● **Exercise brief**: Copy the entries below, starting with the line containing "Task: Star the テスト document" and going on through the line containing "[x=986, y=161]", and swap "modifier list" for "modifier stack" while leaving everything else unchanged.

● **Recorded information**:
** Start **

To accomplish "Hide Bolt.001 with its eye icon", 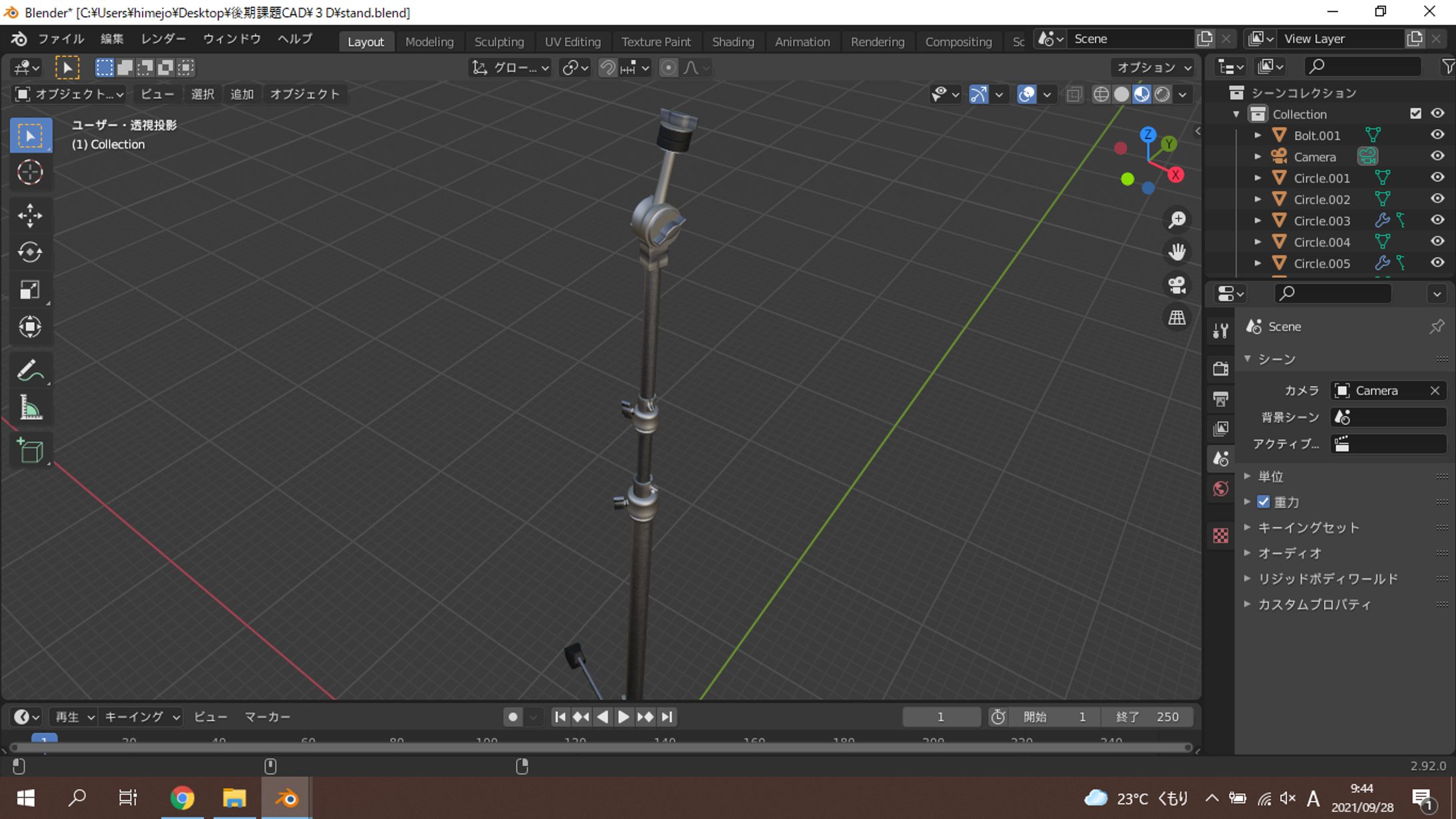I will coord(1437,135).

** End **
** Start **

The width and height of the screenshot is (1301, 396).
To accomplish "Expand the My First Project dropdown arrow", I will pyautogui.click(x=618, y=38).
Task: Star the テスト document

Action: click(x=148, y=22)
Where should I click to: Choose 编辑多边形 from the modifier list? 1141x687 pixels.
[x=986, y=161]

** End **

● **Task answer**:
Task: Star the テスト document

Action: click(x=148, y=22)
Where should I click to: Choose 编辑多边形 from the modifier stack? 1141x687 pixels.
[x=986, y=161]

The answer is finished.